Pennyblackmusic spoke to Crawley and Tayle about their early years together, the ‘Tube’ performance and their reformation.

PB : Shelleyan Orphan was formed in Bournemouth in 1980. How did you first meet ? Were you at school together ?

JT : No. We just came from the same area of Bournemouth and kept bumping into each other. We used to frequent the same places and then eventually when we did get together we discovered that we had a mutual love of music and a whole variety of other things as well and that is how it evolved really.

PB : From its beginning Shelleyan Orphan had one foot in the classical camp. You experimented from the outset with wood instruments and orchestral arrangements. What were your early influences ?

JT : We loved Nick Drake, Marc Bolan, particularly Tyrannosaurus Rex, and lots of soul music. I loved Marvin Gaye and Donny Hathaway. Perhaps you wouldn’t see those influences in there, and then Caroline liked Joy Division. It was a real mixture.

CC : A lot of our influences were literary. I was really into Shakespeare when we met. It wasn't very trendy to be into Shakespeare at the time at all, but I really studied Shakespeare and got to the place where I realised what an amazing writer he is. Once you can get past the language, the stories and the poetry in Shakespeare are amazing.

JT : Poetry was a very big thing for both of us as well. The Shelley thing in our name came about because I saw a TV programme about him. After I had seen that, I went to the library and picked up a book about his life. I found out from that that his heart was actually buried in Bournemouth and there was this whole romantic tale around it. It seemed appropriate at the time to give it that name.

PB : There is this famous story about you getting signed to Rough Trade after Geoff Travis saw you at a Jesus and Mary Chain concert. What happened there ?

JT : We had moved to London by that stage. We wrote songs for a couple of years and tried to find musicians at the colleges there to form a band. The band began as me and Caroline and by that stage also had a string trio and an oboe as well.

It was one of our first gigs. At the time the Jesus and Mary Chain weren’t well known at all and nor were we. It was for a rock week at the ICA and so we were part of the bill as were they. In the few weeks building up to the gig that was when their notoriety started to develop. We were thinking, “Oh, blimey. I don’t know how we are going to fit with that,” but actually when we played the audience just listened and applauded politely and really liked us. We got an encore. Then we went off and the Mary Chain came on and within a couple of minutes beer glasses were flying everywhere and the whole place had erupted.
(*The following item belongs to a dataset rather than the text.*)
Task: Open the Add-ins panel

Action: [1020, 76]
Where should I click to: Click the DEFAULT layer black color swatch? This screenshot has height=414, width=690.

Geoff Travis was there. He saw both acts. We had gone back to Bournemouth to see our folks at Christmas and when we got back he phoned up and said that he wanted to sign us. Before then we had done the usual thing of trading our demo tape around the record companies, and several of them had said they had liked it, but they didn’t know what to do with it. They couldn’t find a camp to put it in. Geoff, however, had the foresight to put it out. We were really lucky.

PB : You were accused of being pretentious and attracted a lot of pretty derogatory comments, which tends to happen to any band who dares to be different. It seemed to those who did like you that you were just being what you were. Did you ever set out to cause controversy ?

JT : Not at all. We wanted to enjoy making music and being part of the music scene, but we wanted to do it our way and in a way that fulfilled us. At that point in time if we had used a straightforward band format it wouldn’t have worked. It wouldn’t have worked for us and so it wouldn’t have worked for anyone else. To describe us as pretentious is such a crazy thing to say when you look at pop. Basically all of pop is pretentious.

CC : We have always been who we are. The difference now is that we are even more comfortable with it. As you get older you are more accepting and comfortable with what you are. We used to feel a bit embarrassed when people focused on what we thought were the wrong things such as calling us Pre-Raphaelites just because of my hair.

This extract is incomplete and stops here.